Additionally, the agreement specifies that Plaintiff agrees to the arbitration agreement if he began or continued employment with Defendants after the effective date of the MRPA. Plaintiff also expressly accepted the MRPA by continuing his employment with Defendants.
Plaintiff argues that Defendants fail to lay a foundation for the MRPA because Crawford’s declaration incorrectly refers to Exhibit C as an earlier arbitration agreement which was replaced by the MRPA. This appears to be a typographical error because Exhibit C is clearly labeled as the MRPA. The reports generated by Workday and both SCI employees also all refer to the MRPA as a standalone document. Although Plaintiff’s counsel argues that the reports show there were other documents executed months after the MRPA was assigned, the SCI employees’ declarations state the MRPA was assigned as a standalone document not incorporated into any other document assigned at the same time. Additionally, Plaintiff argues that Defendants should have produced the Associate Handbook which was emailed to Plaintiff on April 22, 2019 because the handbook incorporated the MRPA. However, the operative agreement is the standalone document that Plaintiff electronically signed on Workday. There is no confusion over which document contained the arbitration agreement.

# Listing:
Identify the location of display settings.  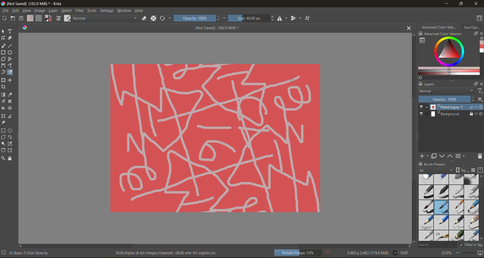
(474, 171).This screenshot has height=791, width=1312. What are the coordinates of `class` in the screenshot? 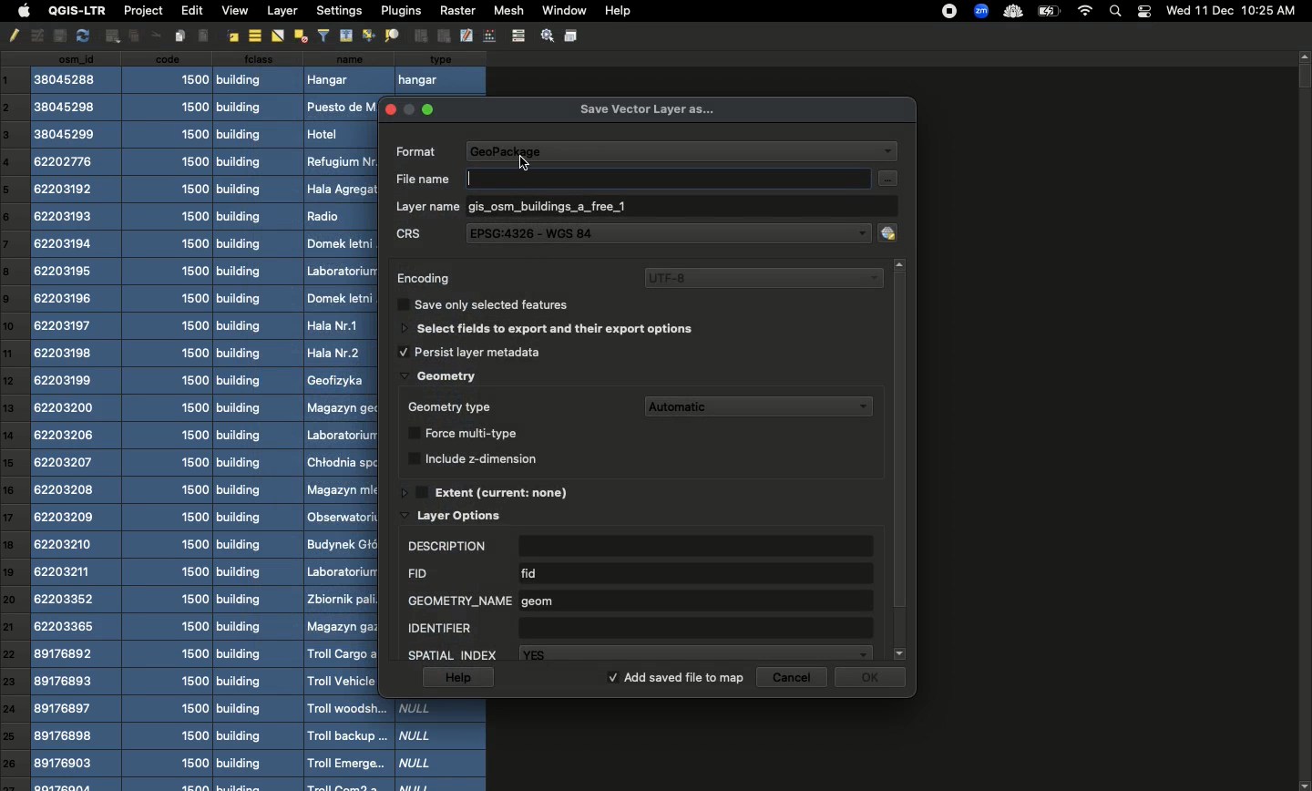 It's located at (257, 420).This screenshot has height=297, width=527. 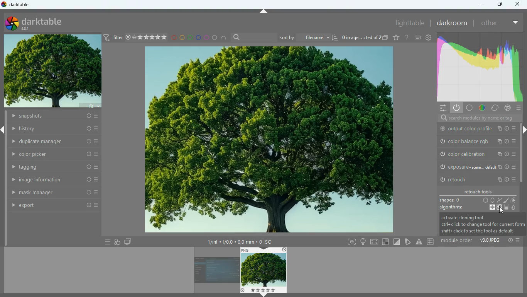 I want to click on export, so click(x=56, y=205).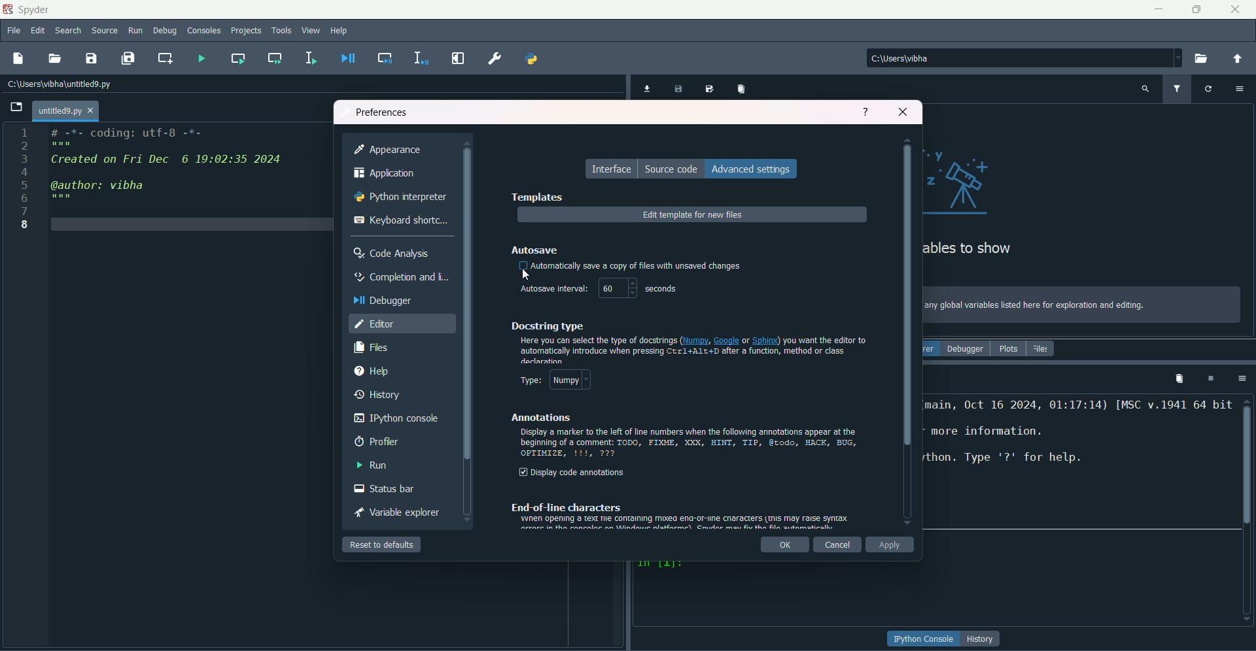 This screenshot has width=1256, height=651. I want to click on open file, so click(56, 59).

# Problem requirements:
Answer these questions from the excerpt on the arbitration agreement above.
1. What did Crawford's declaration incorrectly refer to Exhibit C as?
2. On what date was the Associate Handbook emailed to Plaintiff?
3. How did Plaintiff expressly accept the MRPA?

# Task output:
1. An earlier arbitration agreement which was replaced by the MRPA.
2. April 22, 2019.
3. By continuing his employment with Defendants.